Pull metrics from any Prometheus-compatible endpoint with Maple's managed scrape agent — no collector to run, credentials stored server-side, scrape health built in.

Maple includes a managed Prometheus scrape agent: point it at any endpoint that serves the Prometheus exposition format and Maple polls it on your schedule, converts the samples to OpenTelemetry metrics, and ingests them like any other OTLP traffic.
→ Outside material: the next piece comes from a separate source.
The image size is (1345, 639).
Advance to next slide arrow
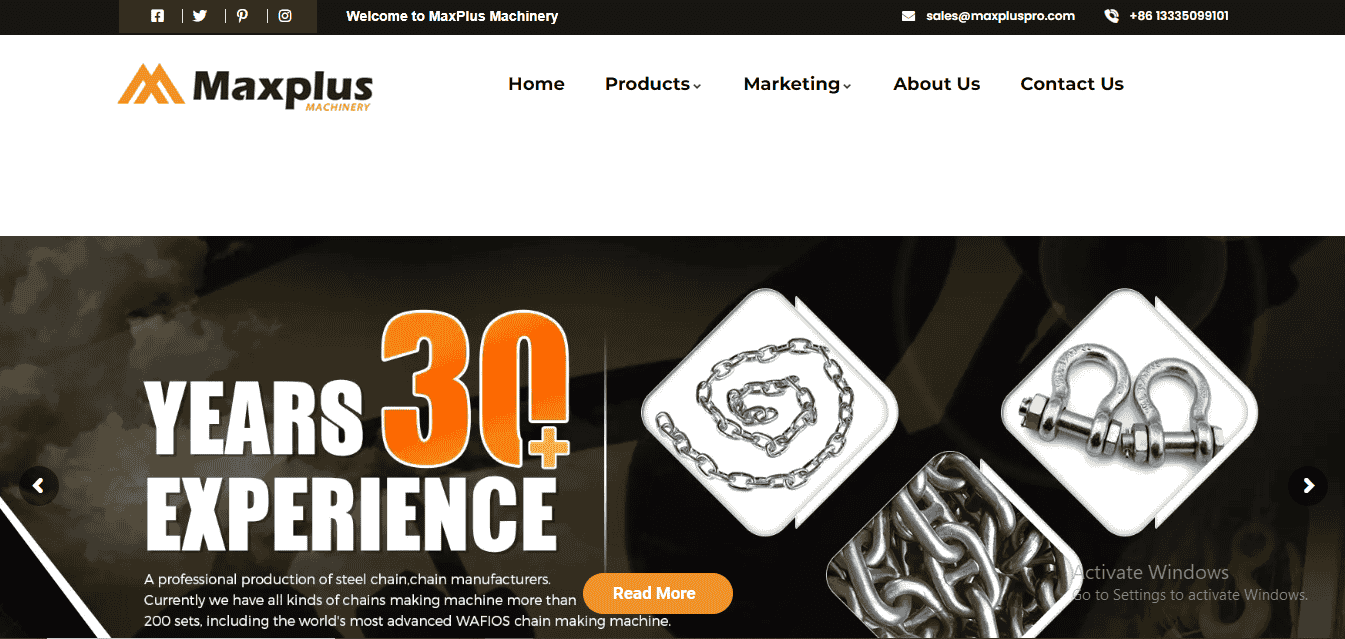[1308, 486]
There is nothing to deploy on your side — no Prometheus server, no collector, no remote_write pipeline.

Scraped metrics land in the metrics explorer and dashboards under the service name you choose, are billed and routed exactly like your own OTLP traffic, and carry an up-style check history so you can see scrape health per target.

Adding a scrape target

Open Integrations → Prometheus in the Maple dashboard and click Add Target.

FieldNotes
SourcePrometheus endpoint for a plain exposition URL, or a managed integration like PlanetScale.
NameDisplay name; also the default service name.
Service NameOptional. Metrics appear under this service in the explorer and service views.
URLThe full endpoint URL, e.g. https://myapp.com:9090/metrics. Must be reachable from Maple — loopback, private-range, and cloud-metadata addresses are rejected.
Scrape Interval5–300 seconds (default 15).
AuthenticationNone, Bearer Token (Authorization: Bearer …), or Basic Auth (username + password). Credentials are encrypted at rest and never leave Maple’s API — the scrape agent fetches through a server-side proxy.

Targets can also be managed programmatically via the REST API at /api/scrape-targets (create, update, delete, probe, and check history endpoints) using the same fields.

Testing and health

  • Test runs an immediate probe against the endpoint and reports success or the exact failure (HTTP status, timeout, TLS error).
  • Every scheduled scrape is recorded: the target’s detail panel shows an up/down check history with duration and sample counts, mirroring Prometheus’s own scrape metadata.
  • A failed scrape never advances the “last successful scrape” timestamp, so data gaps stay visible next to the error message.

How the data looks

  • Counters, gauges, histograms, and summaries are converted to their OTLP equivalents; metric names are preserved as-is.
  • Each series carries job (the target name) and instance (the scraped host) plus any labels you configure on the target (a JSON object of extra attributes — useful for cluster, env, or team tags). The keys job, instance, and maple_*/__* prefixes are reserved.
  • Metrics are queryable in dashboards, alerts, and the metrics explorer like any OTLP metric.

Network reachability

The scrape happens from Maple’s infrastructure, so the endpoint must be reachable from the internet (or via the hosted/control-plane metrics endpoint many vendors provide). For exporters that only listen inside a private network, either expose them through an authenticated gateway or run an OpenTelemetry Collector inside the network with a prometheus receiver and an OTLP exporter pointed at Maple’s ingest endpoint.

Ready-made integrations

  • WarpStream — scrape agent metrics directly or use WarpStream’s hosted Prometheus endpoint.
  • PlanetScale — a first-class source type: Maple discovers every database branch’s metrics endpoint automatically via PlanetScale’s service-discovery API.